Instructions -
1 – According to the article on the Women's and Gender Studies program, which three new courses are being permanently added to the curriculum?
2 – Write a continuation of the article on the Women's and Gender Studies program, starting after its final sentence.

Text segment -

[START]

Power to the Pink! A Conversation with Dr. Myrna Santiago, director of the Women’s and Gender Studies Program
“We’re small, but we’re pretty mighty.” Anyone familiar with the Women’s and Gender Studies (WaGS) program knows this to be true. I sat down with Dr. Myrna Santiago, head of WaGS, to talk about the history and future of WaGS in honor of Women’s History Month.
Santiago shared that the program plays an integral role in student life. “The key to understanding Women’s and Gender studies on campus is that it is an academic program that is just smack in the heart of the liberal arts,” she shared. “This means we look at society from a critical standpoint and every single possible way.” Regardless of whether students are majoring or minoring in the field or just taking one or two classes, “they will acquire a vocabulary that allows them to interpret the word.” Santiago continues, “what Women’s and Gender studies does is that it provides certain tools and certain language and vocabulary to analyze their experiences critically and in larger contexts.”
For many students, this is a lifeline. “In their daily lives, [students] can decide, and they have decided at different points, that there are things that are wrong with the world,” Santiago states. “And, since their immediate world is Saint Mary's, [they realize] there are things that are wrong with Saint Mary’s and that they can analyze what's wrong and do something about it because they have seen in their Women’s and Gender studies classes how other groups of women at other points in time have discovered the same thing and have done something about it.”
However, the impact of WaGS goes way beyond the classroom. “Our role on the campus [is to be] a resource for the entire campus on any issue that has to do with women, gender, or sexuality because that's what we know,” Santiago shared. “That's what the different faculty know, that's what we study, that's what we do in the classroom every day. So in that sense, like we're the experts. That's our role: to be the experts on these questions. And we're always very happy to work with other colleagues and with the administration on whatever they need to know.”
WaGS, which has been a unique program for many years, gives students the opportunity to take classes that are relevant to their identities and experiences. “We've been on campus for 25 years developing a curriculum that does a couple of things, and this is one of the trademarks of Women’s and Gender studies as an academic program, one is that we do like to listen to our students and what our students want to know and want to learn,” Santiago shared. Women’s and Gender studies is thus expanding their curriculum with the permanent institution of three new courses: Masculinities, Queer Theories, and The History of Women, Gender, and Sexuality (which Santiago teaches).
Along with being in meaningful conversation with the needs of students, the program also works to support faculty members in the field. “We find out who the new faculty that are getting hired are,” Santiago shared. “Do they have any interesting interests that have to do with women and gender? How can we welcome them? How can we make room for them to teach classes of women and gender studies? Something that we're totally in tune with is who's out there. Who's interested. How can we support new faculty, particularly faculty of color in terms of their teaching their academic interests?”
Further, the program is notorious for recruiting some of the biggest names to speak on campus. A few include Angela Davis, Winona LaDuke, Alice Walker, Ruth Rosen, Adrienne Rich, Sister Joan Chittister, bell hooks, Eve Ensler, Gloria Steinem, and Anita Hill.
At the heart of WaGS, then, is their dedication to serving the SMC community. Santiago elaborated that “we play all these different roles at the school always, always, always with the idea that we can't rest on our laurels and that we're not afraid to point out basic injustices that have to do with women, gender, or sexuality, and that's our role both in the classroom and then outside of the classroom.”

[END]

Data -
[START]

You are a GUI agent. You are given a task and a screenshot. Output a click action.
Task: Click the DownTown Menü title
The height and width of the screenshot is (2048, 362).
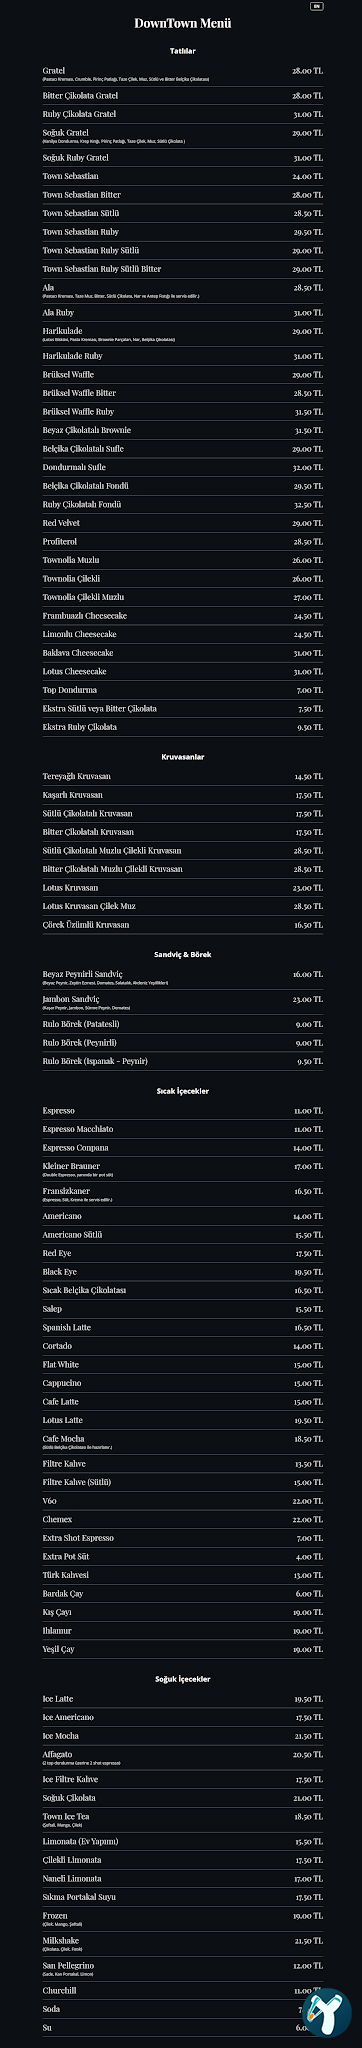coord(182,23)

[END]

Answers for the tasks -
1 – Masculinities, Queer Theories, and The History of Women, Gender, and Sexuality.

2 –
The importance of his dedication became most apparent in 1998 when sexual assault was running rampant on the Saint Mary’s campus. “One of the unfortunate, for lack of a better word, facts of living in a patriarchal society is that rape is one of the manifestations of the domination of women. So Saint Mary's was not exempt from that. No college ever has been,” Santiago said.
“So, in the late nineties, we had a series of particularly egregious cases of sexual assault on campus, and the students, not just women and gender studies, but a group of students became really upset about the way in which the college was handling the matter,” she continued. “The women decided ‘we're going to do something about it.’ So when they decide to do something about it, there were a number of those students in Women's studies [the WaGS’s previous program name] at the time. And they come to the faculty of Women's studies and say, this is what we're doing.”
“The program had to decide what their role was, and the position of the faculty at the time was like: Well, it's a no-brainer, right? It's solidarity with our students. Whatever they're going to do, we're going to be supportive of them,” she shared. Through the efforts of the students and support from the department, the initiative was successful. Several protests and hunger strikes later, Saint Mary’s would see the “Blue Lights” on campus, changes in language in the student handbook, and, most notable, the Center for Women and Gender Equity (CWGE), formally known as the Women’s Resource Center (WRC).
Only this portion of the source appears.